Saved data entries
- - -

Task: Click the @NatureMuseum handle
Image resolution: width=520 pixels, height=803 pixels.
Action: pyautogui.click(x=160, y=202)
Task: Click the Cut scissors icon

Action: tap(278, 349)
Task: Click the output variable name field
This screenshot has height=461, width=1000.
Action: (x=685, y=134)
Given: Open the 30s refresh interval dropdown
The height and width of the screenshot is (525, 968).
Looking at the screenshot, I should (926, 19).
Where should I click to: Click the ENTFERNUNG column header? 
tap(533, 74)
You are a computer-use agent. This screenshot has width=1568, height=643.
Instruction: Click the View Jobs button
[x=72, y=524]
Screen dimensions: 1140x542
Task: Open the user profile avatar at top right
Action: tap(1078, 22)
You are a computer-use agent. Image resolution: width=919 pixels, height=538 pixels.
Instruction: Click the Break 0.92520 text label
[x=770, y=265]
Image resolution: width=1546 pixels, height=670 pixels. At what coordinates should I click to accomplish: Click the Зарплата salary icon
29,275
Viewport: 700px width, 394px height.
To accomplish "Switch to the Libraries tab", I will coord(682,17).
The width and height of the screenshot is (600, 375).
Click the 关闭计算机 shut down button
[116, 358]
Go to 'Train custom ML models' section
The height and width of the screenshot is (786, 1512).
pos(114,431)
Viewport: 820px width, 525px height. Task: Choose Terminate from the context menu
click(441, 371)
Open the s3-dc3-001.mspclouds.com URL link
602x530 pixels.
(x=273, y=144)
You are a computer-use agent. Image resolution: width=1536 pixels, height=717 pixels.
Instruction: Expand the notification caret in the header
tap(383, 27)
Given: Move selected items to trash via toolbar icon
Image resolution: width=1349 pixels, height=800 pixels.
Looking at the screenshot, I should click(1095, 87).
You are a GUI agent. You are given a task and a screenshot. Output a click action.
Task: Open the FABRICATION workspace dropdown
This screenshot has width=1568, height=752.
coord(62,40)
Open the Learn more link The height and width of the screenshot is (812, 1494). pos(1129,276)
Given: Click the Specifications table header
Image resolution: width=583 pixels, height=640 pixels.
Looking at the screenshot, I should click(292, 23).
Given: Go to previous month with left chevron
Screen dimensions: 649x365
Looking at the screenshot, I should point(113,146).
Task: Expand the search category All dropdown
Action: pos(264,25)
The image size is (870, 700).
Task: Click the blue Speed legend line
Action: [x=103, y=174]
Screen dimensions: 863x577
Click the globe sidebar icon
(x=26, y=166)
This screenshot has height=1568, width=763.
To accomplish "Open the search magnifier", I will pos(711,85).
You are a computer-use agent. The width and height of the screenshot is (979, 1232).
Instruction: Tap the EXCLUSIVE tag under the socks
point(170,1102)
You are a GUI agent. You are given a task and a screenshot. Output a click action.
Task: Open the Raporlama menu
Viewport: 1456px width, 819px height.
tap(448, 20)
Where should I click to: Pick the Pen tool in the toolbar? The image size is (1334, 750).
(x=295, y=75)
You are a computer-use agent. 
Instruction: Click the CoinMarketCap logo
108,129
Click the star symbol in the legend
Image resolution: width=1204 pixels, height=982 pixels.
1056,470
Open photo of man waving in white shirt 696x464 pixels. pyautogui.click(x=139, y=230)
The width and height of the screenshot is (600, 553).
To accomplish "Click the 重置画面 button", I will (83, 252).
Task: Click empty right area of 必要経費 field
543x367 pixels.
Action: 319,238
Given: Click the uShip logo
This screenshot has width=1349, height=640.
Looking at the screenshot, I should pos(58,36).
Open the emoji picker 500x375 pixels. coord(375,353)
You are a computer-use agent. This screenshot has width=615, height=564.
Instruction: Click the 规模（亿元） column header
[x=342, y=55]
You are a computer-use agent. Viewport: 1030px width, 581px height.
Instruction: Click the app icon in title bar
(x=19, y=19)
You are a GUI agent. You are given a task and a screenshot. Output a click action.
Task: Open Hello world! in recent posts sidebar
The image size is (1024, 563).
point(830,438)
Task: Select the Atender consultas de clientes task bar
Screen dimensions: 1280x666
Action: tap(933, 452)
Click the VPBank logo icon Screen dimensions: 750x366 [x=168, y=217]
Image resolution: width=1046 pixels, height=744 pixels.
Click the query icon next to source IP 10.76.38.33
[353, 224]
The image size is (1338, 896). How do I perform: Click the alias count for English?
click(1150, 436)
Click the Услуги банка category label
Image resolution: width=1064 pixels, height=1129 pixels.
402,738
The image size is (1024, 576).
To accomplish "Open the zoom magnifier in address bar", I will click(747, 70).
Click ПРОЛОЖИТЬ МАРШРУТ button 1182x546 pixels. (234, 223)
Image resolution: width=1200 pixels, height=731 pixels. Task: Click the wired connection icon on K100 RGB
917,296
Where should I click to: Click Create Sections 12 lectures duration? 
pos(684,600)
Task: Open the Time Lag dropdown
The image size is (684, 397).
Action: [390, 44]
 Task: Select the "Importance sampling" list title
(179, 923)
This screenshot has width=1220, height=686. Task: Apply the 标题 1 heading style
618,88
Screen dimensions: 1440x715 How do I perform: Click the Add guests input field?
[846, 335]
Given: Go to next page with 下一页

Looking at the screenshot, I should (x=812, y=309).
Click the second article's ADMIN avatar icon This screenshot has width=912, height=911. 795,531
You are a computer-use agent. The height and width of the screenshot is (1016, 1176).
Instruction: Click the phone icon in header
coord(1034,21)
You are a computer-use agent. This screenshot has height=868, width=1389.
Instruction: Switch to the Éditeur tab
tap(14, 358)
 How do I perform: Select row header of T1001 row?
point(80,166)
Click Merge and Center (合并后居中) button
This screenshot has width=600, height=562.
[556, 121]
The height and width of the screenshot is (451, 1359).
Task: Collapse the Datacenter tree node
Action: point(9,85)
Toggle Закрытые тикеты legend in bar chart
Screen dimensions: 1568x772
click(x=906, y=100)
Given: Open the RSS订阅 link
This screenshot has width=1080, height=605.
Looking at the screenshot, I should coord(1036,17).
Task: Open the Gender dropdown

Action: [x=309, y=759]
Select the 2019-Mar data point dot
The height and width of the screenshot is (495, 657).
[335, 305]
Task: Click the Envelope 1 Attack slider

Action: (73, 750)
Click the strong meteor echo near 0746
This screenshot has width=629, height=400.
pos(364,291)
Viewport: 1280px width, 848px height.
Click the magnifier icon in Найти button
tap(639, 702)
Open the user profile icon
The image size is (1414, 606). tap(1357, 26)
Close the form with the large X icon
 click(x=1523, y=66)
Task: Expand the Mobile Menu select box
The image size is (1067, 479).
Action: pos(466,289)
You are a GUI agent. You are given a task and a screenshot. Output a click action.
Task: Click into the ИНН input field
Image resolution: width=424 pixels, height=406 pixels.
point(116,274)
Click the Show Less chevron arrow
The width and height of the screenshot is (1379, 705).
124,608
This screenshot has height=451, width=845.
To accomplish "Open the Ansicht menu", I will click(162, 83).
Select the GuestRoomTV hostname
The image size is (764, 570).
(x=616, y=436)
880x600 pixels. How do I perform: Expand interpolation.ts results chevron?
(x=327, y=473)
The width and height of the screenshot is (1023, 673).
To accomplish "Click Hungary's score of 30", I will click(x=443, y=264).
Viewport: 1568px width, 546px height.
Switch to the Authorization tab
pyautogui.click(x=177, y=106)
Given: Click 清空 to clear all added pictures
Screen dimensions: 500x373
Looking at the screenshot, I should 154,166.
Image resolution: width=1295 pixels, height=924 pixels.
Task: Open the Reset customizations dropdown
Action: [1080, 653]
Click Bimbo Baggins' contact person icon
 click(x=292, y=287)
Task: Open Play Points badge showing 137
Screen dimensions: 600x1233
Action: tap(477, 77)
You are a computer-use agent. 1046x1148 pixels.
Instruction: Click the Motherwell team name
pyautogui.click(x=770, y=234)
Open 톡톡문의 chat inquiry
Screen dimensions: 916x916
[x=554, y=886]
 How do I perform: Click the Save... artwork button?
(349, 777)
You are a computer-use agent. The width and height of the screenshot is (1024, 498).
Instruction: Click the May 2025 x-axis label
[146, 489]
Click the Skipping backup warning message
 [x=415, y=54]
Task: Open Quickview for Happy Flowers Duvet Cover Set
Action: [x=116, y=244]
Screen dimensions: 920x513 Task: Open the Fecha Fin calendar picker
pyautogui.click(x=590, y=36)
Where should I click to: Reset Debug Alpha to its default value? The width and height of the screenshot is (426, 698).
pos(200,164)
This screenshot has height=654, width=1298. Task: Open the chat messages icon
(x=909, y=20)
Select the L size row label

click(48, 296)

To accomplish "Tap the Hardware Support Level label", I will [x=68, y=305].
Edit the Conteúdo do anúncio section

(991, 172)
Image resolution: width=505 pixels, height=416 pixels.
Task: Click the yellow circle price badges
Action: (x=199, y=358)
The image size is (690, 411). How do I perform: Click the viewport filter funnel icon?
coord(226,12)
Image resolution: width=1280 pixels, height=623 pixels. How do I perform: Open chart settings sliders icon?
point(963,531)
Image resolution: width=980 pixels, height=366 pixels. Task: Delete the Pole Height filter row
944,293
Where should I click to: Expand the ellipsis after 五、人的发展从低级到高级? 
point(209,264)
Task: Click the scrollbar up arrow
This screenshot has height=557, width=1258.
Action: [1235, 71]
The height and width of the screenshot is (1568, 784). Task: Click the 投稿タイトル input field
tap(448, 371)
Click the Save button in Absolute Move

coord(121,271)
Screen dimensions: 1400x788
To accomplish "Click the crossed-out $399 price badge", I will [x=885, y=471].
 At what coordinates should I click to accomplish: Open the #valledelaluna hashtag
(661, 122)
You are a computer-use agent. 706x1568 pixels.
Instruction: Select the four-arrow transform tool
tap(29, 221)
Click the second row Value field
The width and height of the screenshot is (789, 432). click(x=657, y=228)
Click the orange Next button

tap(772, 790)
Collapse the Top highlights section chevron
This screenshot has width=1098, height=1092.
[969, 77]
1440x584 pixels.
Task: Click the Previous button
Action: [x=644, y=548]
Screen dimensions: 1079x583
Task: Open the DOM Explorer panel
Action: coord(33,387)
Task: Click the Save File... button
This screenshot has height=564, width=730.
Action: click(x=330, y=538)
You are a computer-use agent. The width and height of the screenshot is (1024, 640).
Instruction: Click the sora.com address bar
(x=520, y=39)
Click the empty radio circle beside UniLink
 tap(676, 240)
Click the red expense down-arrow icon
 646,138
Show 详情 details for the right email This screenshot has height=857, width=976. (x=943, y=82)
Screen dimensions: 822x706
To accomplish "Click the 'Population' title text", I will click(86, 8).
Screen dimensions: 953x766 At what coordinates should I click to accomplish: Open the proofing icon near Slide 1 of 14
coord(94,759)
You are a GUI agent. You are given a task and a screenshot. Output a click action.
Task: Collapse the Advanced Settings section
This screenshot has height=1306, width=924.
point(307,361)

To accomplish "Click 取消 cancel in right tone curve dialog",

- - -

## Work to be completed
From the entries above, return exactly the line containing "The image size is (1338, 896).", the line containing "Click the second article's", and all lines between, and nothing else.

## Final answer
The image size is (1338, 896). How do I perform: Click the alias count for English?
click(1150, 436)
Click the Услуги банка category label
Image resolution: width=1064 pixels, height=1129 pixels.
402,738
The image size is (1024, 576).
To accomplish "Open the zoom magnifier in address bar", I will click(747, 70).
Click ПРОЛОЖИТЬ МАРШРУТ button 1182x546 pixels. (234, 223)
Image resolution: width=1200 pixels, height=731 pixels. Task: Click the wired connection icon on K100 RGB
917,296
Where should I click to: Click Create Sections 12 lectures duration? 
pos(684,600)
Task: Open the Time Lag dropdown
The image size is (684, 397).
Action: [390, 44]
 Task: Select the "Importance sampling" list title
(179, 923)
This screenshot has width=1220, height=686. Task: Apply the 标题 1 heading style
618,88
Screen dimensions: 1440x715 How do I perform: Click the Add guests input field?
[846, 335]
Given: Go to next page with 下一页

Looking at the screenshot, I should (x=812, y=309).
Click the second article's ADMIN avatar icon This screenshot has width=912, height=911. 795,531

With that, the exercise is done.